● Objective: Reproduce the records below, swapping every "Viewport" for "Display" and leaving everything else unchanged.

[Stored entries]
• • • • • • •

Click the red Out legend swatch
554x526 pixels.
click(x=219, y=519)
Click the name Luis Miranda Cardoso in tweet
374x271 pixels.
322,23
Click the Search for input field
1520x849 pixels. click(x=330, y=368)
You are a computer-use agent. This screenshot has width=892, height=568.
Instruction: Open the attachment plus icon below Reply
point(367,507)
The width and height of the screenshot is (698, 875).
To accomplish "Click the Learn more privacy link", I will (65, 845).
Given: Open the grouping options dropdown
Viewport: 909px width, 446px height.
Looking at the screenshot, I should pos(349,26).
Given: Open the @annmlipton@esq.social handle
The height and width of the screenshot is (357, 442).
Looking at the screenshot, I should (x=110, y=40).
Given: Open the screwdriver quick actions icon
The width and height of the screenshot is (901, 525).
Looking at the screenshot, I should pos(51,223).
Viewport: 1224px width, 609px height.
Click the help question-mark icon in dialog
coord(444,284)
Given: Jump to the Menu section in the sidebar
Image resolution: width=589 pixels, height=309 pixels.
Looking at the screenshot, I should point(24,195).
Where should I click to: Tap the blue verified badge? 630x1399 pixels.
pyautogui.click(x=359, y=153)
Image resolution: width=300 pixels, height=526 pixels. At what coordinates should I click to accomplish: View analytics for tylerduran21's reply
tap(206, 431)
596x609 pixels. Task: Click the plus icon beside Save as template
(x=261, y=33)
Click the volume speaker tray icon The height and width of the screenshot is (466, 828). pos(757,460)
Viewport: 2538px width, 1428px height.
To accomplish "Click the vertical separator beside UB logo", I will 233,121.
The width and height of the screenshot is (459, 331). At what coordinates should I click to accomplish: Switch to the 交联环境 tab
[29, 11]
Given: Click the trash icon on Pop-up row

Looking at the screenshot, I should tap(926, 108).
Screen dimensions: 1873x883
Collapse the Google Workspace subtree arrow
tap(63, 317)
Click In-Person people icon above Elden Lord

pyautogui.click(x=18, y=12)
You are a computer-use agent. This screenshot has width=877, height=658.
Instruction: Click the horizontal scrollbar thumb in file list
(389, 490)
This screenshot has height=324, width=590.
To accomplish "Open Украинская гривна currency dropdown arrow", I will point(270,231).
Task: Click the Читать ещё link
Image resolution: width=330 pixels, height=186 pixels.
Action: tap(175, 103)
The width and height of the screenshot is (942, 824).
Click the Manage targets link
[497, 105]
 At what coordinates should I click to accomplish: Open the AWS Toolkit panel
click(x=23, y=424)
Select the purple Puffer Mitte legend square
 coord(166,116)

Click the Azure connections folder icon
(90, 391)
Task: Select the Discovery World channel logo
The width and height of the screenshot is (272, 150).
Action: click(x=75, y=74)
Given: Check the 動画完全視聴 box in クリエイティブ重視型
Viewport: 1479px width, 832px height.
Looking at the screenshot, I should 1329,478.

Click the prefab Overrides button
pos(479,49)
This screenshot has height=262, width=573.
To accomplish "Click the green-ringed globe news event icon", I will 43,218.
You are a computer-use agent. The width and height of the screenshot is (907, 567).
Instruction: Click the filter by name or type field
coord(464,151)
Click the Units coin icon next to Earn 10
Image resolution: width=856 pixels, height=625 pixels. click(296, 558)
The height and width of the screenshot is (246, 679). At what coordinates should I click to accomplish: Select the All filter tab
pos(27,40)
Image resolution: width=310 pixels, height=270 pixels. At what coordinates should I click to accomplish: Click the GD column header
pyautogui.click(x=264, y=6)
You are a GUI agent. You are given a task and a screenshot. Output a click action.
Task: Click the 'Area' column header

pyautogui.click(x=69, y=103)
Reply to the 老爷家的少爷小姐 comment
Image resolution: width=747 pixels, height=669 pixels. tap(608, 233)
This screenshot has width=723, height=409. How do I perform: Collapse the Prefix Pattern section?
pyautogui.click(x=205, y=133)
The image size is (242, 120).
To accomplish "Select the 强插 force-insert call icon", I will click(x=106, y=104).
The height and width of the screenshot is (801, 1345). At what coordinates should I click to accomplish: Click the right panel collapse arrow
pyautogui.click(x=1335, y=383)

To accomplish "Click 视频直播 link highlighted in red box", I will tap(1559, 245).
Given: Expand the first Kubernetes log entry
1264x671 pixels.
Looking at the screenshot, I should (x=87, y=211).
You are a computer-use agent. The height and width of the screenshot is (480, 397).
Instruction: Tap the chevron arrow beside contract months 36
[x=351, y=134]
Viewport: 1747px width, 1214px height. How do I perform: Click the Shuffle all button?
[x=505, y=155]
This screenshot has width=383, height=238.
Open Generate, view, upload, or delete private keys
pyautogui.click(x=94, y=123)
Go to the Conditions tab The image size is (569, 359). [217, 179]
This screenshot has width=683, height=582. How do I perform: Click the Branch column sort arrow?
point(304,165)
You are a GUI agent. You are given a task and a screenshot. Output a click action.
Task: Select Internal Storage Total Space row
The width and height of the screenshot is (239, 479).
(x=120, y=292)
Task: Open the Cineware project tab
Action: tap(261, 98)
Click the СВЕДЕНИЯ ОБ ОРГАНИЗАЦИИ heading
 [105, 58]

• • • • • • •

● Exercise solution:
Click the red Out legend swatch
554x526 pixels.
click(x=219, y=519)
Click the name Luis Miranda Cardoso in tweet
374x271 pixels.
322,23
Click the Search for input field
1520x849 pixels. click(x=330, y=368)
You are a computer-use agent. This screenshot has width=892, height=568.
Instruction: Open the attachment plus icon below Reply
point(367,507)
The width and height of the screenshot is (698, 875).
To accomplish "Click the Learn more privacy link", I will (65, 845).
Given: Open the grouping options dropdown
Display: 909px width, 446px height.
Looking at the screenshot, I should pos(349,26).
Given: Open the @annmlipton@esq.social handle
The height and width of the screenshot is (357, 442).
Looking at the screenshot, I should (x=110, y=40).
Given: Open the screwdriver quick actions icon
The width and height of the screenshot is (901, 525).
Looking at the screenshot, I should pos(51,223).
Display: 1224px width, 609px height.
Click the help question-mark icon in dialog
coord(444,284)
Given: Jump to the Menu section in the sidebar
Image resolution: width=589 pixels, height=309 pixels.
Looking at the screenshot, I should point(24,195).
Where should I click to: Tap the blue verified badge? 630x1399 pixels.
pyautogui.click(x=359, y=153)
Image resolution: width=300 pixels, height=526 pixels. At what coordinates should I click to accomplish: View analytics for tylerduran21's reply
tap(206, 431)
596x609 pixels. Task: Click the plus icon beside Save as template
(x=261, y=33)
Click the volume speaker tray icon The height and width of the screenshot is (466, 828). pos(757,460)
Display: 2538px width, 1428px height.
To accomplish "Click the vertical separator beside UB logo", I will 233,121.
The width and height of the screenshot is (459, 331). At what coordinates should I click to accomplish: Switch to the 交联环境 tab
[29, 11]
Given: Click the trash icon on Pop-up row

Looking at the screenshot, I should tap(926, 108).
Screen dimensions: 1873x883
Collapse the Google Workspace subtree arrow
tap(63, 317)
Click In-Person people icon above Elden Lord

pyautogui.click(x=18, y=12)
You are a computer-use agent. This screenshot has width=877, height=658.
Instruction: Click the horizontal scrollbar thumb in file list
(389, 490)
This screenshot has height=324, width=590.
To accomplish "Open Украинская гривна currency dropdown arrow", I will point(270,231).
Task: Click the Читать ещё link
Image resolution: width=330 pixels, height=186 pixels.
Action: tap(175, 103)
The width and height of the screenshot is (942, 824).
Click the Manage targets link
[497, 105]
 At what coordinates should I click to accomplish: Open the AWS Toolkit panel
click(x=23, y=424)
Select the purple Puffer Mitte legend square
 coord(166,116)

Click the Azure connections folder icon
(90, 391)
Task: Select the Discovery World channel logo
The width and height of the screenshot is (272, 150).
Action: click(x=75, y=74)
Given: Check the 動画完全視聴 box in クリエイティブ重視型
Display: 1479px width, 832px height.
Looking at the screenshot, I should 1329,478.

Click the prefab Overrides button
pos(479,49)
This screenshot has height=262, width=573.
To accomplish "Click the green-ringed globe news event icon", I will 43,218.
You are a computer-use agent. The width and height of the screenshot is (907, 567).
Instruction: Click the filter by name or type field
coord(464,151)
Click the Units coin icon next to Earn 10
Image resolution: width=856 pixels, height=625 pixels. click(296, 558)
The height and width of the screenshot is (246, 679). At what coordinates should I click to accomplish: Select the All filter tab
pos(27,40)
Image resolution: width=310 pixels, height=270 pixels. At what coordinates should I click to accomplish: Click the GD column header
pyautogui.click(x=264, y=6)
You are a GUI agent. You are given a task and a screenshot. Output a click action.
Task: Click the 'Area' column header

pyautogui.click(x=69, y=103)
Reply to the 老爷家的少爷小姐 comment
Image resolution: width=747 pixels, height=669 pixels. tap(608, 233)
This screenshot has width=723, height=409. How do I perform: Collapse the Prefix Pattern section?
pyautogui.click(x=205, y=133)
The image size is (242, 120).
To accomplish "Select the 强插 force-insert call icon", I will click(x=106, y=104).
The height and width of the screenshot is (801, 1345). At what coordinates should I click to accomplish: Click the right panel collapse arrow
pyautogui.click(x=1335, y=383)

To accomplish "Click 视频直播 link highlighted in red box", I will tap(1559, 245).
Given: Expand the first Kubernetes log entry
1264x671 pixels.
Looking at the screenshot, I should (x=87, y=211).
You are a computer-use agent. The height and width of the screenshot is (480, 397).
Instruction: Tap the chevron arrow beside contract months 36
[x=351, y=134]
Display: 1747px width, 1214px height. How do I perform: Click the Shuffle all button?
[x=505, y=155]
This screenshot has width=383, height=238.
Open Generate, view, upload, or delete private keys
pyautogui.click(x=94, y=123)
Go to the Conditions tab The image size is (569, 359). [217, 179]
This screenshot has width=683, height=582. How do I perform: Click the Branch column sort arrow?
point(304,165)
You are a GUI agent. You are given a task and a screenshot. Output a click action.
Task: Select Internal Storage Total Space row
The width and height of the screenshot is (239, 479).
(x=120, y=292)
Task: Open the Cineware project tab
Action: tap(261, 98)
Click the СВЕДЕНИЯ ОБ ОРГАНИЗАЦИИ heading
 [105, 58]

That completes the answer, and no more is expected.